Chapter 61 Chapter 61
Saturday arrived quietly, like it was afraid to wake the damage Friday had left behind.
Cass woke later than usual, sunlight spilling across her room, her phone buzzing nonstop on the nightstand. Group chats were on fire. Clips from the game were everywhere. Screenshots. Slow motion replays. People arguing in comment sections like it was a national event.
She didn’t open any of them.
Instead, she reached for her diary.
The cover felt familiar in her hands now, less like a stranger, more like a confession waiting to happen. She sat cross legged on her bed and opened to a blank page.
Everything feels louder after yesterday.
Not just the rink. My head too.
I keep seeing the way Jace didn’t flinch.
The way he stood his ground without turning cruel.
She paused, chewing on the pen.
I hate that it made me feel safe.
That admission made her chest tighten. Safety was dangerous. It made you careless. It made you hope.
Downstairs, her mom was already awake, moving around the kitchen with purpose. When Cass joined her, she noticed it again. The glow. The softness in her eyes.

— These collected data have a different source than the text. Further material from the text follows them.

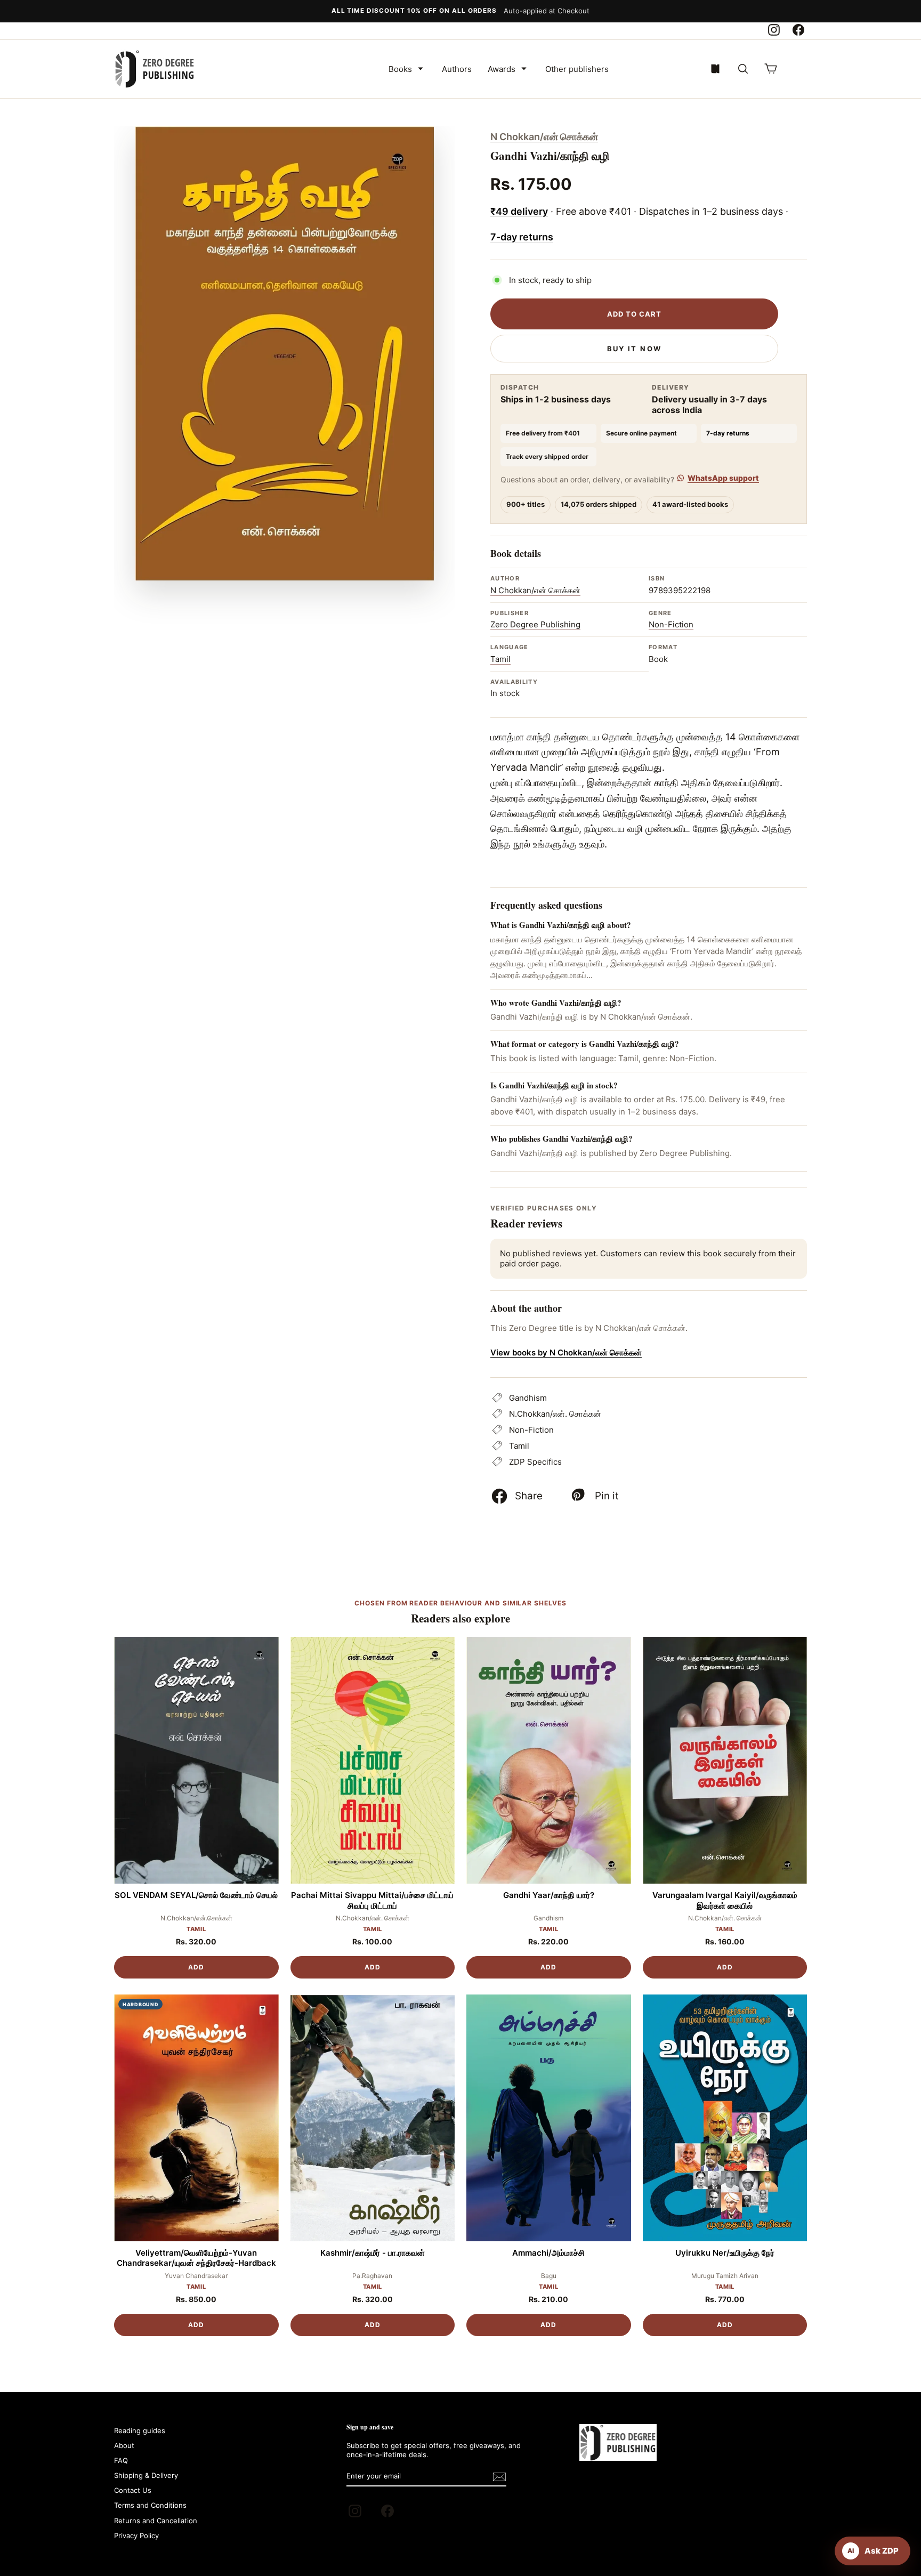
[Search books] (743, 68)
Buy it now (634, 348)
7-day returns (521, 237)
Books (400, 69)
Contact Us (132, 2490)
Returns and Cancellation (155, 2520)
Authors (457, 69)
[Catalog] (715, 68)
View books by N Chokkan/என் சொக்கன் (566, 1352)
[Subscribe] (499, 2476)
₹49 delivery (519, 211)
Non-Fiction (671, 624)
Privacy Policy (136, 2535)
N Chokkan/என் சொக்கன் (544, 136)
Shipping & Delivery (146, 2475)
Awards (501, 69)
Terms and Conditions (150, 2505)
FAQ (121, 2460)
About (124, 2445)
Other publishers (577, 69)
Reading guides (139, 2430)
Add (196, 1967)
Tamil (500, 659)
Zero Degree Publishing (535, 624)
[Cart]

The quiet strength in her posture.
“Morning,” her mom said, handing her a mug. “Sleep okay?”
Cass nodded. “Yeah.”
Her mom studied her for a moment, then spoke gently. “You don’t have to carry everything alone, you know.”
Cass swallowed. “I know.”
But she didn’t say more.
Later that afternoon, Lena showed up unannounced, hair in a messy bun, energy turned up like always.
“So,” Lena said, flopping onto Cass’s bed. “Our quiet hero just shattered the school’s collective jaw.”
Cass groaned and threw a pillow at her. “Stop.”
Lena caught it easily. “I’m serious. People are rewriting their opinions in real time.”
Cass sighed, sitting beside her. “That scares me.”
“Why?”
“Because attention never stays kind.”
Lena softened. “You okay?”
Cass hesitated, then nodded. “I think so.”
That night, across town, Jace sat alone in his room, replaying everything he hadn’t said. The win hadn’t settled anything at home. If anything, it had made things worse.
His father barely looked at him. Marvin hadn’t spoken a word. The silence was heavier than any argument.
Jace stared at his ceiling, Cass’s face slipping into his thoughts uninvited. The way she’d looked in the stands. The way her eyes had softened.
He didn’t trust himself with feelings. They complicated everything.
But this one refused to be ignored.
Sunday came with gray skies and restless energy.
Cass went for a drive just to clear her head, music low, thoughts loud. At a red light, she spotted Jace across the street, walking alone, hands shoved into his jacket pockets.
Her heart jumped.
She almost didn’t stop.
Almost.
But something inside her insisted.
She pulled over.
“Hey,” she called softly.
He turned, surprise flickering across his face before he smiled. A real one. Small. Unguarded.
“Hey.”
They stood there awkwardly for a second, like neither of them knew how to step into this new space.
“I just wanted to say thank you,” Cass said finally. “For Friday. For… not backing down.”
Jace shrugged lightly. “I didn’t do it for applause.”
“I know,” she said. “That’s why it mattered.”
Silence stretched, but it wasn’t uncomfortable.
“I’m not good at this,” Jace admitted quietly. “Talking. Explaining.”
“I know,” Cass said again. “You don’t have to.”
That seemed to ease something in him.
From a distance, Lena watched from Cass’s car, pretending very badly not to. She smiled to herself.
By the time Sunday evening rolled in, the calm felt temporary.
The school week loomed. Marvin was still out there. Zayelle was building her own empire. Rumors never stayed dead.
Cass wrote one last line in her diary before bed.
I don’t know what tomorrow will bring.
But I know I won’t shrink anymore.
And somewhere across town, Jace stared at his phone, rereading the same message Cass had sent him hours ago.
Thank you for seeing me.
Monday was coming.
And nothing would ever be the same again.